Paris de noche, en Rosa Bonheur (Parque Buttes Chaumont)
El taxista verborrágico y transpirado, con la ventana abierta y medio cuerpo afuera, que en un trayecto de veinte minutos rehace el mundo y revela ser un experto en economía y en política, es algo que acá se extraña.
Coco pide un taxi y lo espera abajo de su casa. Lo pide, no porque le parezca más seguro, sino para evitar buscar durante quince minutos un taxi libre: en París hay menos de tres taxis cada 1000 habitantes (la proporción es de 11 en NY, para tener una referencia) y, sobre todo a la noche y en fines de semana, conseguir uno es literalmente abalanzarse sobre el auto. Lo espera abajo porque los taxistas se van si no tienen donde estacionar, porque no esperan más de cinco minutos y porque, si dicen que llegan en 5, 7 o 10 minutos, llegan en 5, 7 o 10 minutos.
Fachada de un hotel en el Marais, iluminada de noche
Coco se sube al taxi e indica su destino. Nada de números precisos ni de intersecciones, simplemente el nombre de la calle y la altura aproximada: no existen acá alturas de cuatro o cinco cifras. Las calles son más cortas –la más larga, rue de Vaugirard, tiene unos 4300 metros y llega a algo más que el 400- y los primeros números están situados cerca del Sena (o río arriba para las paralelas). El chofer pedirá precisiones al acercarse al destino (números impares, a la izquierda, pares, a la derecha).

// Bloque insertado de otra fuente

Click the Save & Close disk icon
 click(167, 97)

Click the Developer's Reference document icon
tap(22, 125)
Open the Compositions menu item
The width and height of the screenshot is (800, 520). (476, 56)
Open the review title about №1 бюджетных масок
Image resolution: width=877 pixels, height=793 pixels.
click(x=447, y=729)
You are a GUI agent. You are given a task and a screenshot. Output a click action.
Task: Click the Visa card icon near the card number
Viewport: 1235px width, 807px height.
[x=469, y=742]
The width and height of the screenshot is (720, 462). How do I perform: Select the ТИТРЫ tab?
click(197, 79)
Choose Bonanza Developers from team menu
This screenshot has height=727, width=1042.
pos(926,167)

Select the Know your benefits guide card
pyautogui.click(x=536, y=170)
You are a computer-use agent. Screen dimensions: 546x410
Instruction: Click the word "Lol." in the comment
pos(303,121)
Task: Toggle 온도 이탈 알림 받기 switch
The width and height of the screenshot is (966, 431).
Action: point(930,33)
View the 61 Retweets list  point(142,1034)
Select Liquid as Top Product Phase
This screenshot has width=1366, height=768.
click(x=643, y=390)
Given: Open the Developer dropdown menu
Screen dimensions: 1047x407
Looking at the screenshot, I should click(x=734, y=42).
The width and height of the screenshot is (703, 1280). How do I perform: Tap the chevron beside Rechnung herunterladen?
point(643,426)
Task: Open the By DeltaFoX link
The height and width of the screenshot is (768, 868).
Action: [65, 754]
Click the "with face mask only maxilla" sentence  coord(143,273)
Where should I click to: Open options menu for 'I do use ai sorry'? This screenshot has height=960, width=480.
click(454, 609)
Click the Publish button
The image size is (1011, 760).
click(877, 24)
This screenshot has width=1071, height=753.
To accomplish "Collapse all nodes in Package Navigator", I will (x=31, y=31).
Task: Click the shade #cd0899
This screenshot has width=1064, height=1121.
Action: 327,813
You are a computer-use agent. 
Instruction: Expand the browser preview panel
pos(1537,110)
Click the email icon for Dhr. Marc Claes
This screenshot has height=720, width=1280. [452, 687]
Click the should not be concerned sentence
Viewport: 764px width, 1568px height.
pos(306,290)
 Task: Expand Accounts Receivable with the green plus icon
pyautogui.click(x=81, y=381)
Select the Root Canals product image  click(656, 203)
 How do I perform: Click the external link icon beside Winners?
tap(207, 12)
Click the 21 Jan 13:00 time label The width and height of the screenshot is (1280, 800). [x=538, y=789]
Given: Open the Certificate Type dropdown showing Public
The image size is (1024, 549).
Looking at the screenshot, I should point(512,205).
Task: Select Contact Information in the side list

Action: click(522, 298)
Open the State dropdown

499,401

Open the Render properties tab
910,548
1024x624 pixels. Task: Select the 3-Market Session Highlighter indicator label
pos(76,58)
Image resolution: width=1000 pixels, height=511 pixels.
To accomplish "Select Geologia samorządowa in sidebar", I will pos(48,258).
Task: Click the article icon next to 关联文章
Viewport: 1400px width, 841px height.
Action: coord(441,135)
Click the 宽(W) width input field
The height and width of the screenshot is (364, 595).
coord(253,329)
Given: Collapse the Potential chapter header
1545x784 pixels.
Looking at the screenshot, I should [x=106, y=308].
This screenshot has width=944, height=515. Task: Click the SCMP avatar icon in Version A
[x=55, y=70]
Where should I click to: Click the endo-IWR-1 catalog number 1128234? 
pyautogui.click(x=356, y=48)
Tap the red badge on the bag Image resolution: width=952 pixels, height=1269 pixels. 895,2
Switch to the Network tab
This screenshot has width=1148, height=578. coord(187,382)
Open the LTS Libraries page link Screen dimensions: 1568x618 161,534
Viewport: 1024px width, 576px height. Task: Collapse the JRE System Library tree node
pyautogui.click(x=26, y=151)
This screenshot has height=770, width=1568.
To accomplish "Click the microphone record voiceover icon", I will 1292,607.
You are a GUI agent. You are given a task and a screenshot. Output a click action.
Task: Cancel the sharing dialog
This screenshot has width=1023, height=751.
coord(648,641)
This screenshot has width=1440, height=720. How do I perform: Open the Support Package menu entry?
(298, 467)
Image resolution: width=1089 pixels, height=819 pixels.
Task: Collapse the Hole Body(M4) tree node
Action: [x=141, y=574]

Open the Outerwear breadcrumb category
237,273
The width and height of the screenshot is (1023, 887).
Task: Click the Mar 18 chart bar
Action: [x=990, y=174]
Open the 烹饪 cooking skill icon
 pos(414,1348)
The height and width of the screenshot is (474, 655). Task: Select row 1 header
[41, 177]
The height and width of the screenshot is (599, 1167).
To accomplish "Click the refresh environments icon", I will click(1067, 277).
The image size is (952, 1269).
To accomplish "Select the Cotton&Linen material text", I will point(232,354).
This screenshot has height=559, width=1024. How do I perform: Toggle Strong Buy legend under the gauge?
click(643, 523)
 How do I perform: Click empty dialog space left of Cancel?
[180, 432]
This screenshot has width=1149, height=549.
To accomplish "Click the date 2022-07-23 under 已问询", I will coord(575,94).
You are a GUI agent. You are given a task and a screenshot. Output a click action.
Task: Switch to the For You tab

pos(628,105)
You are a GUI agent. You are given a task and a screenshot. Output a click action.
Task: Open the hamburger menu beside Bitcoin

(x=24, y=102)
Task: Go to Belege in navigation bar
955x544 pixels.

El taxista se pone a hablar en voz bajita. Coco piensa que le habla a ella, y se inclina hacia delante con un “¿Perdón?”. La pregunta quedará sin respuesta. El conductor, que parecía estar hablando al aire, tiene un cable imperceptible que, sin manos, le permite mantener una conversación telefónica.
Coco pasa a buscar a tres amigos. Está contenta de estar acompañada pero, como son cuatro, deberán pagar un suplemento de casi tres euros. Suerte que Coco no tiene más amigos: los taxistas no suben a cinco pasajeros (en la teoría y en la práctica).
El francés medio percibe al taxi como un bien de lujo. La “bajada de bandera” es de 2,20 euros y el relojito sube de casi un euro por cada km recorrido de día (de 1,15 de noche y de 1,40 los domingos). En París, más del 55% de la población no tiene auto y se desplaza en transporte público -super bien organizado-, en bicicleta o caminando. A tal extremo que, muchas veces, las salidas nocturnas en semana se terminan con el último metro (entre 00h30 y 02h00, según los días y las líneas).
Un edificio en París, no muy lejos de Bastille
Coco empieza a ver que el taxista hace un camino raro. Tendrá un leve acento, y sus amigos también, pero todos conocen la ciudad. Mira el recorrido en el mapa de uno de los celulares, y lo confirma: el taxista los está paseando. Pequeño comité de brainstorming previo, y Coco y cia. lanzan la primera piedra. Mini enfrentamiento verbal. Al principio, tranquilos. Este grupo de pasajeros latinos sabe que aquí todo pasa por cómo se dicen las cosas. Pero el chofer no reconoce las acusaciones y se enoja. Uno de los integrantes del grupo es brasileño: está podrido de los modales franceses y del mal humor de los taxistas. Gritos estridentes mientras que el que está sentado adelante, más afrancesado, intenta calmar al conductor con un “lo que queríamos decir..”. Coco no se mete, es mujer. Y además está un poco cómoda en ese taxi marca Volvo. El cuarto integrante es inútil: está hipnotizado con su iPhone.
El taxista para el auto y se baja. El brasileño, no. En francés carioca le grita que le va a pagar así que lo tiene que llevar adonde quiera. Al conductor no le importa: es sábado y enseguida encontrará nuevos pasajeros. Lo zamarrea, logra sacarlo y amaga con tirar unos golpes. Coco sabe que el taxista está bajo estrés (es sábado a la noche y está cansado con tanta demanda) pero de todas formas se pregunta: ¿cómo es posible que interprete tan bien el rol de enojado cuando, de hecho, sí los estaba paseando? El más afrancesado se baja calladito. El cuarto integrante sigue siendo inútil.
El conductor se termina yendo y deja a los cuatro amigos en la calle. Risotada generalizada, conclusión de que fue una escena típica de lo hostil que a veces puede ser París, y pensamiento, silencioso pero compartido, dedicado al tachero porteño.